■ **Required work**
Identify every line of the data below that contains the word "badge", and copy each one. Case counts.

*** Given records

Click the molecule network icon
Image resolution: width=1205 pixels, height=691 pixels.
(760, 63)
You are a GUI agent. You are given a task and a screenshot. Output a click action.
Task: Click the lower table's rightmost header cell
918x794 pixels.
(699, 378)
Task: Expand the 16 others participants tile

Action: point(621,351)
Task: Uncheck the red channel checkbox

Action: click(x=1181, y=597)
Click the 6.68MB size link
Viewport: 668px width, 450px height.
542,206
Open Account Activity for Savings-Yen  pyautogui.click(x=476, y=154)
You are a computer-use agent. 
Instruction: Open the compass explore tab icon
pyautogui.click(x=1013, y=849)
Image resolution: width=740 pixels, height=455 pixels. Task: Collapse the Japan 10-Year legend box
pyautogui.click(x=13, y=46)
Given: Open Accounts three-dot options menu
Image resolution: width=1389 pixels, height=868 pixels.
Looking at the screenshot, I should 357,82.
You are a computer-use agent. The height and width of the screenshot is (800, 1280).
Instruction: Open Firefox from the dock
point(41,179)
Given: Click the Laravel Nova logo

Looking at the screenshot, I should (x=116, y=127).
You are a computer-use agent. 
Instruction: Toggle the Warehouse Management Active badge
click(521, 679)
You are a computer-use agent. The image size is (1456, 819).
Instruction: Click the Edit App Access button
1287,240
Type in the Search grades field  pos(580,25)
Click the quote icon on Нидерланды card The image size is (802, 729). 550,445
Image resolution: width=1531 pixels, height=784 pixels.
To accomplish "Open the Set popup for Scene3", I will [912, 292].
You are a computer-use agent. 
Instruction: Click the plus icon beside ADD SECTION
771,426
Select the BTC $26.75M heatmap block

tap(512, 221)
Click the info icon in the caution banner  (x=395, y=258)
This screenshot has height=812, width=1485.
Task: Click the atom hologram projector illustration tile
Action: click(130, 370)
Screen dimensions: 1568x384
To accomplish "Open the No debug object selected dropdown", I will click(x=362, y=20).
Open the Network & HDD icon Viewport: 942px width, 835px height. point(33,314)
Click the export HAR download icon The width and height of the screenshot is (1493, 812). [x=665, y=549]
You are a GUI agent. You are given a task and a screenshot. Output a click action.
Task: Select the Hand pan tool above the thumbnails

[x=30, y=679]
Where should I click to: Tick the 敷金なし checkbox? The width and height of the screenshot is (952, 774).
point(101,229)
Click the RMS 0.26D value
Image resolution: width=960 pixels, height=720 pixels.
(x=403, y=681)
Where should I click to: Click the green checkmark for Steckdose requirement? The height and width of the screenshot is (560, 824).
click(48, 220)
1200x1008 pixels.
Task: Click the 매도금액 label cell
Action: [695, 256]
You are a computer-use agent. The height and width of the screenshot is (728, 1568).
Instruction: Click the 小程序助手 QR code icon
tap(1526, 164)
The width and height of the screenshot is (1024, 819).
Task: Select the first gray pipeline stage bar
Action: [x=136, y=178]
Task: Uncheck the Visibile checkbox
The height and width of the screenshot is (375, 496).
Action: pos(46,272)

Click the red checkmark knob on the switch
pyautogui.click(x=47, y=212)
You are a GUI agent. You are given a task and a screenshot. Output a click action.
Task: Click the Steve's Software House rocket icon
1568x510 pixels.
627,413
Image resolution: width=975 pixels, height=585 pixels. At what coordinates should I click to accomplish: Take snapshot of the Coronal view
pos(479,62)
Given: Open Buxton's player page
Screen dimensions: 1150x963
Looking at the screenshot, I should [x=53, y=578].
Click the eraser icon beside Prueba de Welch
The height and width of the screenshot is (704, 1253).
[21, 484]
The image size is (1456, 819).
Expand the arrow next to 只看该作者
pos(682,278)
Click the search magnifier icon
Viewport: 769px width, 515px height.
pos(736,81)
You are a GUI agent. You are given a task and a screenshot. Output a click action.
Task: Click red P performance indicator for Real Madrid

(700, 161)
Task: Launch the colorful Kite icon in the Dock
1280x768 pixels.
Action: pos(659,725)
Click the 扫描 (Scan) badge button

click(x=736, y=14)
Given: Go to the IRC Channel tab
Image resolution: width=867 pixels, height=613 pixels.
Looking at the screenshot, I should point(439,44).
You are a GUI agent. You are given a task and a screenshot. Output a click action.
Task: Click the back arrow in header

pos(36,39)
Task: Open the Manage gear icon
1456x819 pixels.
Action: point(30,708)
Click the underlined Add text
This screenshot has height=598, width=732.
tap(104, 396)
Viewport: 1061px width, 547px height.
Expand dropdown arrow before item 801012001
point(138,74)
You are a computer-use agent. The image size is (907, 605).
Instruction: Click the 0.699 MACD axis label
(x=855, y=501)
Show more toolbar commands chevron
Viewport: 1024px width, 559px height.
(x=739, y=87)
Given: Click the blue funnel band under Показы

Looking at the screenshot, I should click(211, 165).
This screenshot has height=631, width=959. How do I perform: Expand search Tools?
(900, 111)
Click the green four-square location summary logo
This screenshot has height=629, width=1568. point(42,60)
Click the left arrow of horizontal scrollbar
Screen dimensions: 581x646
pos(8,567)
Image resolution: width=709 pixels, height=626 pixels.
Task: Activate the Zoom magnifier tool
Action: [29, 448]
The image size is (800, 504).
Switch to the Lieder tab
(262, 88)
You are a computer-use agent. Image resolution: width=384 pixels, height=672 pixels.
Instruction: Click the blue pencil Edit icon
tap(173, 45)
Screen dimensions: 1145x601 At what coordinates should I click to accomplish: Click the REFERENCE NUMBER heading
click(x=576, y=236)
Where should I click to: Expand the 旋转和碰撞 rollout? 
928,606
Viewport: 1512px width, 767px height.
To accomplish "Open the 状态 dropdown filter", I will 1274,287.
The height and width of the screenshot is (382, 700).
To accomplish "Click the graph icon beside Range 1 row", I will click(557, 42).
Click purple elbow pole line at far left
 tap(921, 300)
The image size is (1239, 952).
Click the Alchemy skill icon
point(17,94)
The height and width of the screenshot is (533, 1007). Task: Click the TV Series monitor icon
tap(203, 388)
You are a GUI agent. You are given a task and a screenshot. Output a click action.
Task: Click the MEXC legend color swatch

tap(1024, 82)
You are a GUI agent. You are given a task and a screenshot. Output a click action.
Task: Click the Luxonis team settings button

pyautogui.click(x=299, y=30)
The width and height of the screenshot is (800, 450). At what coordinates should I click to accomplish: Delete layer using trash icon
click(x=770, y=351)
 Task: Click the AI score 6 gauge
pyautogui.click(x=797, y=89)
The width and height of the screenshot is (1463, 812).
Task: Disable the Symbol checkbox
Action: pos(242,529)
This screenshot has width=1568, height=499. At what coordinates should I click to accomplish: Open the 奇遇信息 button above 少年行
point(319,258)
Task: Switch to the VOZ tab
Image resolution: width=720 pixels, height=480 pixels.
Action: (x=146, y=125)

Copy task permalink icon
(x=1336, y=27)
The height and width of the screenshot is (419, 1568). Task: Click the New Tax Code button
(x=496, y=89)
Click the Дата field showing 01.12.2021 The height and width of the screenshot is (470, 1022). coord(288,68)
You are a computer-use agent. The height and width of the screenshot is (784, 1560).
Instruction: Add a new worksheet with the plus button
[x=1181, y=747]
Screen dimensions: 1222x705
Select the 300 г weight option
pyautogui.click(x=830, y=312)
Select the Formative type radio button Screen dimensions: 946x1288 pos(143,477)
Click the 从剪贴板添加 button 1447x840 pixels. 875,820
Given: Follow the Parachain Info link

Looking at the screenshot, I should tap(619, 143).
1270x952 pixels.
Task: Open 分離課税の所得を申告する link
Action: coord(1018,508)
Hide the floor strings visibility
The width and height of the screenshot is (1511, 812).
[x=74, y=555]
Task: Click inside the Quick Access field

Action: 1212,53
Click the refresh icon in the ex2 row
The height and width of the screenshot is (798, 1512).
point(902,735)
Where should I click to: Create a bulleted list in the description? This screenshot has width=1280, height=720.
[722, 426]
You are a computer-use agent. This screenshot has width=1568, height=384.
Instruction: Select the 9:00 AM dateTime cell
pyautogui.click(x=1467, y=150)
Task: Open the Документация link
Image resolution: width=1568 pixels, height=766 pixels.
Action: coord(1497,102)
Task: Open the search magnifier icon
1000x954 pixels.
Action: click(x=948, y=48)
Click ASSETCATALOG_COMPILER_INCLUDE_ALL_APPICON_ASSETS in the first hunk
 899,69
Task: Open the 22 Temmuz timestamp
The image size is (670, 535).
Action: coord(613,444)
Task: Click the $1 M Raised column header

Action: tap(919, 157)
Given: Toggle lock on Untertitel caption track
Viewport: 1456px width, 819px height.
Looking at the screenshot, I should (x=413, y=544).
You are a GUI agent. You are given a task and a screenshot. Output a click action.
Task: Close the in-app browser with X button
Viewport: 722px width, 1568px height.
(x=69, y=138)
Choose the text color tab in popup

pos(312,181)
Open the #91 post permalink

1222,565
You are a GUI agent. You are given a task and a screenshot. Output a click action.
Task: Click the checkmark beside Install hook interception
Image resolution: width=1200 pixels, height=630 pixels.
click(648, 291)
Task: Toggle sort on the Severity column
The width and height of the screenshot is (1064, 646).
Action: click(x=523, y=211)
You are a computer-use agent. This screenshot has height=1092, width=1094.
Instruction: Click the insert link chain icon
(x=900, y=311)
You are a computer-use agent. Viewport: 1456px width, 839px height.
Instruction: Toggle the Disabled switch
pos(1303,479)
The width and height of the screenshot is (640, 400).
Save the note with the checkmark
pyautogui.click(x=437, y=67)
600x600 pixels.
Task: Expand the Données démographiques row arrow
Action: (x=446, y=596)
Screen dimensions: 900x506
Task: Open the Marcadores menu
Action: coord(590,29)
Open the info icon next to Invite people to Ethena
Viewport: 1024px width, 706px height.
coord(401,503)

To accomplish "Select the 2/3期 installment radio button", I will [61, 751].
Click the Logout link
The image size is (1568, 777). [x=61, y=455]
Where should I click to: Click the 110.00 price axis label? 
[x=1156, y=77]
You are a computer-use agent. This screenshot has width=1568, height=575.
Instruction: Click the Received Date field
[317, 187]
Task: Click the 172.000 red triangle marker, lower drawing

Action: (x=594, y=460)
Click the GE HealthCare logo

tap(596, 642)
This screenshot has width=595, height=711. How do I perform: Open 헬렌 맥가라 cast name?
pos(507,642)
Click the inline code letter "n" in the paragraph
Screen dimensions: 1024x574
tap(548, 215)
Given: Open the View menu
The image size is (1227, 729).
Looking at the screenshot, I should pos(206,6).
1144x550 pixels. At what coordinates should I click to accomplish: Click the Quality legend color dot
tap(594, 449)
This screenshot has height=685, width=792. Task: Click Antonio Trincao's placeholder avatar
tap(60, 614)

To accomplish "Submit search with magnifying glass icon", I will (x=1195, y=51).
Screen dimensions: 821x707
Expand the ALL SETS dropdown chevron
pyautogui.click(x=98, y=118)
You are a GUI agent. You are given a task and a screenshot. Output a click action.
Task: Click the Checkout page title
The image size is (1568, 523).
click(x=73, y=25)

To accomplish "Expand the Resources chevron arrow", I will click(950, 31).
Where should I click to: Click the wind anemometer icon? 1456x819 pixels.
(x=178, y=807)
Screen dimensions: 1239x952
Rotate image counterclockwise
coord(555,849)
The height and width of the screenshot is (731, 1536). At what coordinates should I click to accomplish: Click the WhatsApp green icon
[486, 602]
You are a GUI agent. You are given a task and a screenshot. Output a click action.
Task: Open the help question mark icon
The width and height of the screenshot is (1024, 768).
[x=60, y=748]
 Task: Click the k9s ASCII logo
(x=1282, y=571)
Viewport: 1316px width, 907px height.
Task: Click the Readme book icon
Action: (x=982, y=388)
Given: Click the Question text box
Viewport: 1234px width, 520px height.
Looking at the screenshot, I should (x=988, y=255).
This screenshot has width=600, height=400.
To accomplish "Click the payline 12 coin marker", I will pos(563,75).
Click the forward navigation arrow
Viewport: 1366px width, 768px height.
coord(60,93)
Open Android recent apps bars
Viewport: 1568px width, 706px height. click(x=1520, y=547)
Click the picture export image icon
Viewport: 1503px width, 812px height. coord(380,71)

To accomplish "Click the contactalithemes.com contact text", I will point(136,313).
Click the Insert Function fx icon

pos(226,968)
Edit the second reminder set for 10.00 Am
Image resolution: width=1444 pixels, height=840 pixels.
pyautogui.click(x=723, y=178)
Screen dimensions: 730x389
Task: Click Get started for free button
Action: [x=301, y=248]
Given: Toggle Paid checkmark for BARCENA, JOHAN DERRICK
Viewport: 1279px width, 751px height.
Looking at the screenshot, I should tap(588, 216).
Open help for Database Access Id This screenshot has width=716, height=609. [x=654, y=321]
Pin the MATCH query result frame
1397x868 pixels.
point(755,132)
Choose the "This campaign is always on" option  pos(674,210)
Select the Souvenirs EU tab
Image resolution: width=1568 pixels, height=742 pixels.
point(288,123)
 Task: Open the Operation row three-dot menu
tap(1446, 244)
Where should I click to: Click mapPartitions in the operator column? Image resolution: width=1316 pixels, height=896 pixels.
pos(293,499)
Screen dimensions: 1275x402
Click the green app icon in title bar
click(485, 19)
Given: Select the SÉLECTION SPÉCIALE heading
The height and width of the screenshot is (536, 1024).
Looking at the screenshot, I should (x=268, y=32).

******

■ **Response for this exercise**
Instruction: Toggle the Warehouse Management Active badge
Click the 扫描 (Scan) badge button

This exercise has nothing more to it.